[[ Material for the task, beginning ]]
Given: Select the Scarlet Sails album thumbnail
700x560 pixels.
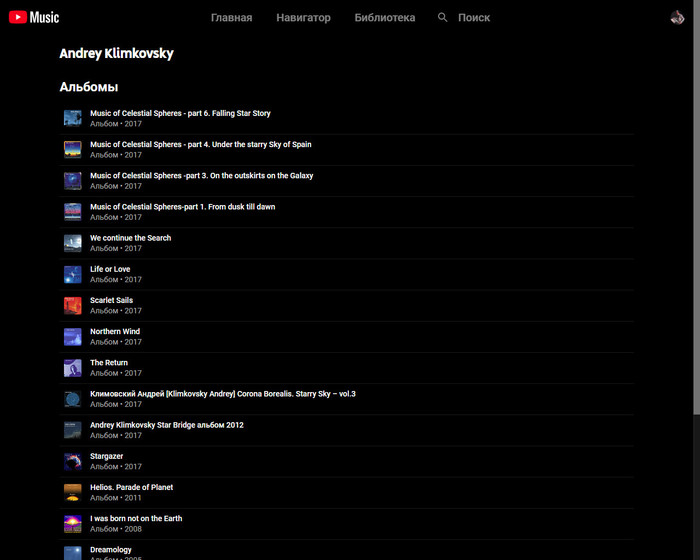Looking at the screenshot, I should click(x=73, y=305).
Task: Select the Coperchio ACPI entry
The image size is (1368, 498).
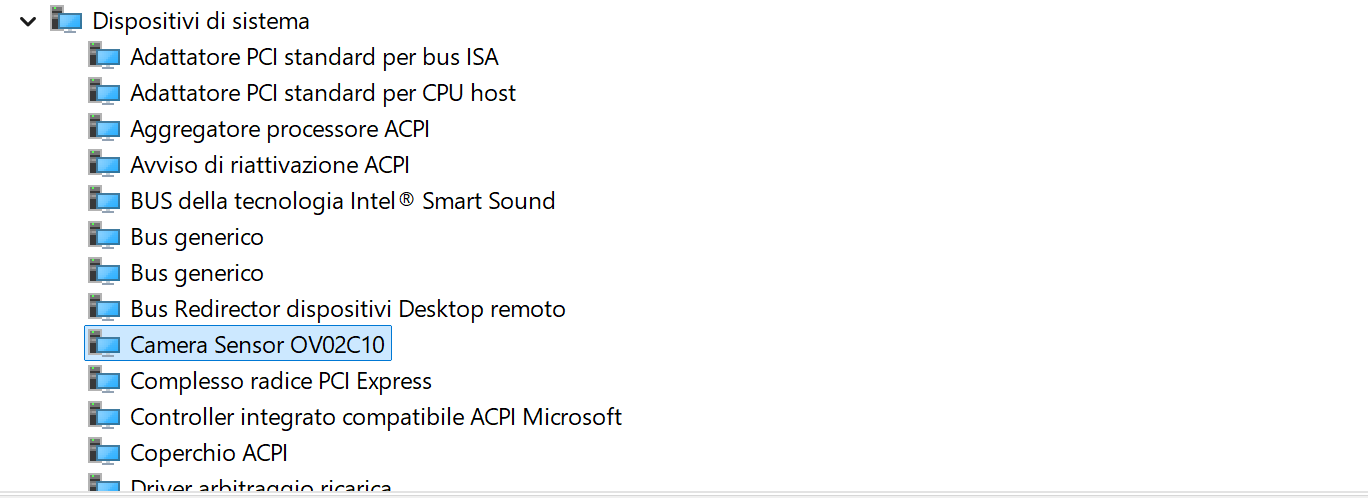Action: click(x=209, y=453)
[[ Material for the task, end ]]
* **Work instructions**:
An exact copy of the listing is needed, minus its pictures.

* **Answer to this exercise**:
Given: Select the Scarlet Sails album thumbnail
700x560 pixels.
Looking at the screenshot, I should click(x=73, y=305).
Task: Select the Coperchio ACPI entry
The image size is (1368, 498).
Action: click(x=209, y=453)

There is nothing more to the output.